6. The decidua basalis develops from:
a) Embryonic mesoderm
b) Maternal endometrium
c) Chorionic villi
d) Cytotrophoblast
Answer: Maternal endometrium. The decidua basalis is the maternal portion of the placenta, forming at the site of implantation.
7. Clinical: An ectopic pregnancy in the fallopian tube occurs because implantation happens:
a) Too early
b) Too late
c) Before blastocyst reaches uterus
d) After corpus luteum regression
Answer: Before blastocyst reaches uterus. If zona pellucida sheds prematurely, implantation can occur in abnormal sites like the fallopian tube.
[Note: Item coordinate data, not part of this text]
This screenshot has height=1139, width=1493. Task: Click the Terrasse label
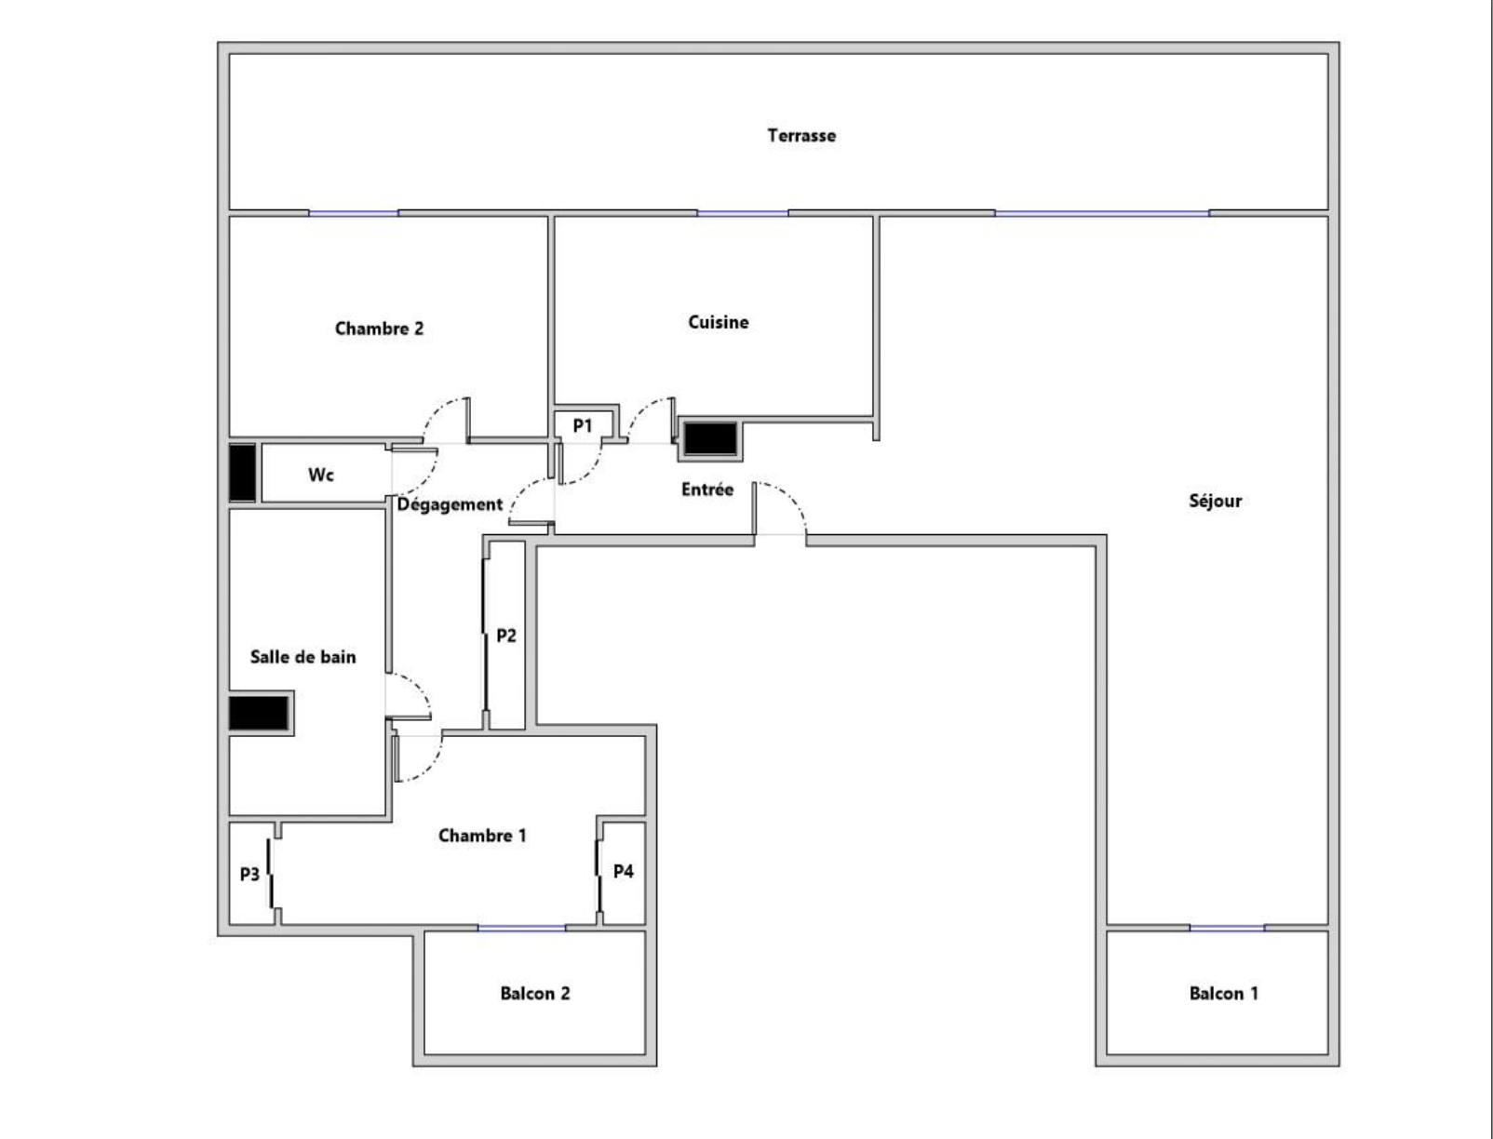point(801,135)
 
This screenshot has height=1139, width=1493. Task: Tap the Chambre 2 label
point(379,328)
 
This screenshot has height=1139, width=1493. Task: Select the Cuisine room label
point(719,322)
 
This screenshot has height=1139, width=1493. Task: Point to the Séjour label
point(1215,502)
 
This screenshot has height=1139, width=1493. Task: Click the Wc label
point(320,474)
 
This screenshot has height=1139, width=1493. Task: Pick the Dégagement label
point(450,504)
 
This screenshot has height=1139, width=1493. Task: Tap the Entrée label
point(707,489)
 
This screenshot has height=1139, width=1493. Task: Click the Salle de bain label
point(303,657)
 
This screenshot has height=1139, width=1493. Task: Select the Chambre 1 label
point(482,835)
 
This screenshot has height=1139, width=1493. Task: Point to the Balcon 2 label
point(534,994)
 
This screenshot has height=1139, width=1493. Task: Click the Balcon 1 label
point(1224,994)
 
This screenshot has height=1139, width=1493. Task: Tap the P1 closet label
point(583,425)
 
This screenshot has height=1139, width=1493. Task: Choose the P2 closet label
point(506,636)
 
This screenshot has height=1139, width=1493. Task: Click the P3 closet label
point(249,874)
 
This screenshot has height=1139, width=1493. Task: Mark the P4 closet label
point(623,871)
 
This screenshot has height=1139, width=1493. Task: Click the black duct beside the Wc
point(242,473)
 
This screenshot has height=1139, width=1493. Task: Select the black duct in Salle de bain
point(259,714)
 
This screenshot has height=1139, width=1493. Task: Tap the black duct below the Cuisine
point(710,438)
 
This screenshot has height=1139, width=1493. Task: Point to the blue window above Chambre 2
point(354,213)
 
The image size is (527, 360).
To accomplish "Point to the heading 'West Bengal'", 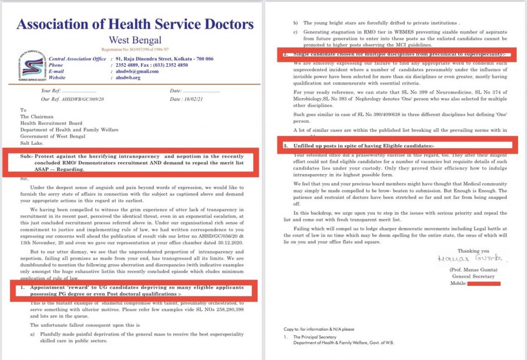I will tap(135, 40).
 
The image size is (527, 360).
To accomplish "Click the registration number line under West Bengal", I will tap(135, 49).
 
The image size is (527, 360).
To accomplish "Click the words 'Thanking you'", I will tap(463, 251).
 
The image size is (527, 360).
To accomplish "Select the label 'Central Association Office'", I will tap(78, 59).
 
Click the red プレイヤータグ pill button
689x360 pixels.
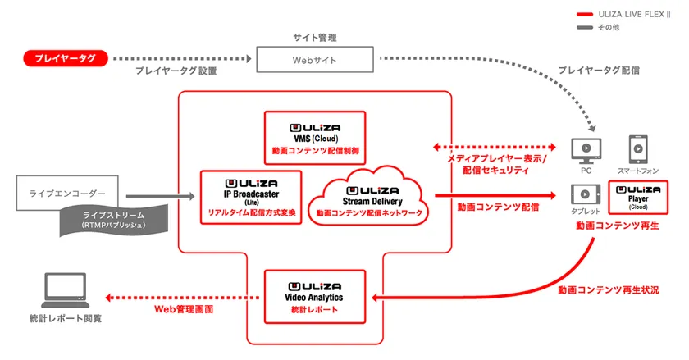click(x=66, y=58)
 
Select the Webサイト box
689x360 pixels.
click(x=315, y=60)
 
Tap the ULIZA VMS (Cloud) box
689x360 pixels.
click(x=315, y=138)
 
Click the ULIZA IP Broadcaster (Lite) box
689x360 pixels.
click(x=251, y=198)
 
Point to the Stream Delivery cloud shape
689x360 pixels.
click(x=369, y=197)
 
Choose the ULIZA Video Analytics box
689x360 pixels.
click(x=315, y=297)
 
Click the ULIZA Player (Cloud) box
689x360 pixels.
click(x=638, y=198)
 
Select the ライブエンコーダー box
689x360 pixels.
click(x=67, y=193)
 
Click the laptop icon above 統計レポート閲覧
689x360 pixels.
click(x=65, y=290)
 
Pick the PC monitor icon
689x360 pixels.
click(x=586, y=150)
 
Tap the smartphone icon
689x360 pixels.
click(x=638, y=149)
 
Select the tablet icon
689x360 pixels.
click(x=586, y=194)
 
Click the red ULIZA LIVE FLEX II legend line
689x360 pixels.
click(x=585, y=15)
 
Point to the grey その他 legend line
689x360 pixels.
click(x=585, y=27)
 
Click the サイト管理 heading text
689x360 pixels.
click(x=315, y=38)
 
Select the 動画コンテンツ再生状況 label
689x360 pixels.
click(x=609, y=290)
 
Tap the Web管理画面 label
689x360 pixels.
click(x=184, y=309)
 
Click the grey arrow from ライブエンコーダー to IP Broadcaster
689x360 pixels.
click(x=161, y=197)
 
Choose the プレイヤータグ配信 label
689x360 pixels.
click(x=599, y=71)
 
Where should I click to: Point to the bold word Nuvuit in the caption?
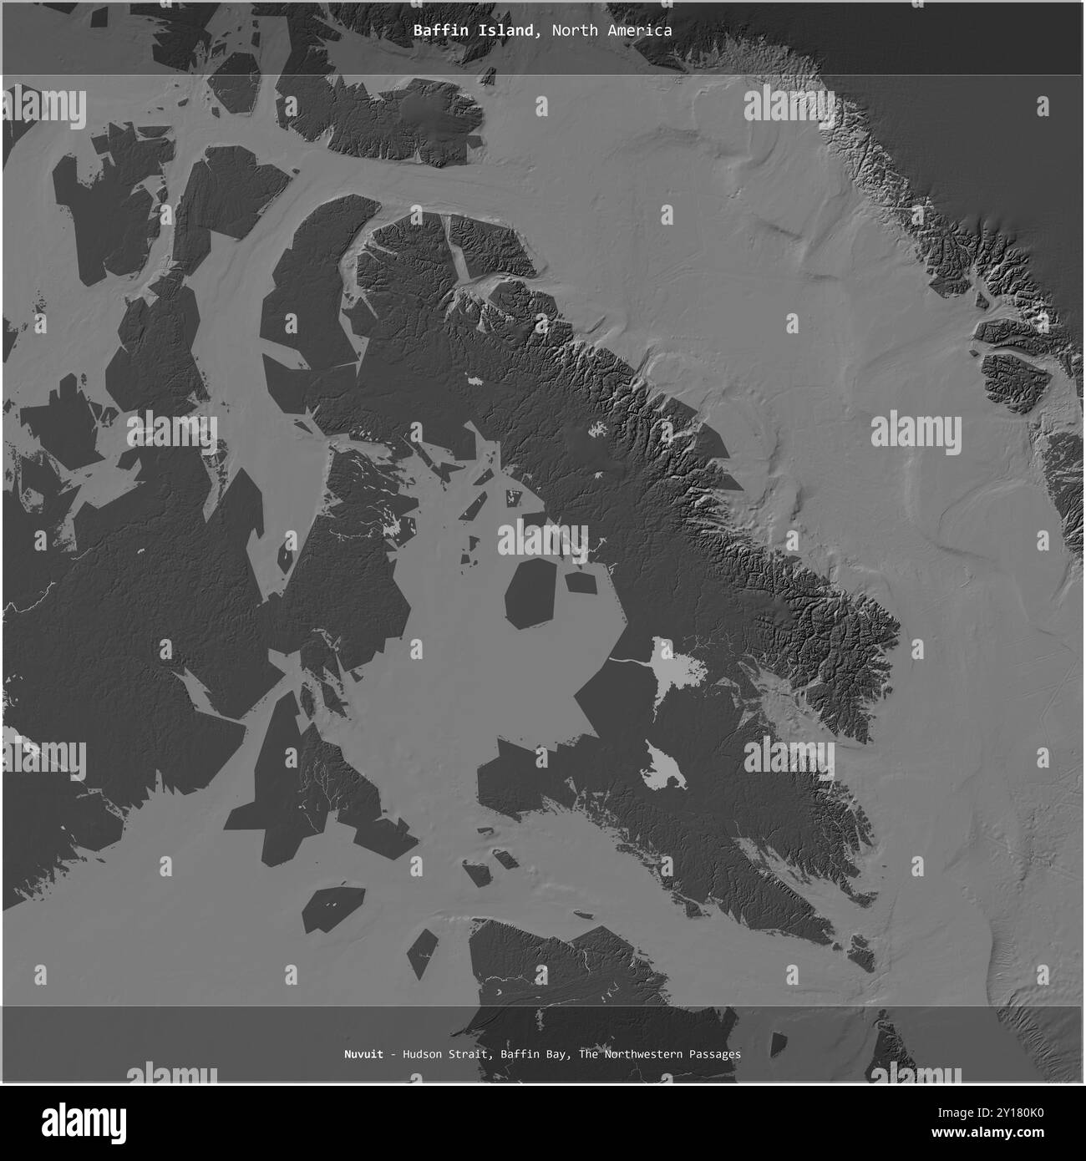click(x=363, y=1054)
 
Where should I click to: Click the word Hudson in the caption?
click(x=422, y=1054)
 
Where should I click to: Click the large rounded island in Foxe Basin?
click(x=532, y=593)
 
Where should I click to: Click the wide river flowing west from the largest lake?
click(x=631, y=662)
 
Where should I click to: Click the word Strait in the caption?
click(x=472, y=1054)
8. Which of the following occurs last in early embryonic development?
a) Cleavage
b) Morula formation
c) Blastocyst formation
d) Implantation
Answer: Implantation. Cleavage → morula → blastocyst → implantation is the correct sequence.
9. The blastocoel is:
a) Space between amnion and chorion
b) Cavity within blastocyst
c) Fluid-filled yolk sac
d) Maternal blood-filled lacuna
Answer: Cavity within blastocyst. It helps separate the inner cell mass from the trophoblast layer.
10. Clinical: Which marker confirms trophoblastic activity soon after implantation?
a) Progesterone
b) Estrogen
c) hCG
d) Inhibin B
Answer: hCG. Secreted by syncytiotrophoblast cells, detectable in maternal blood within days after implantation.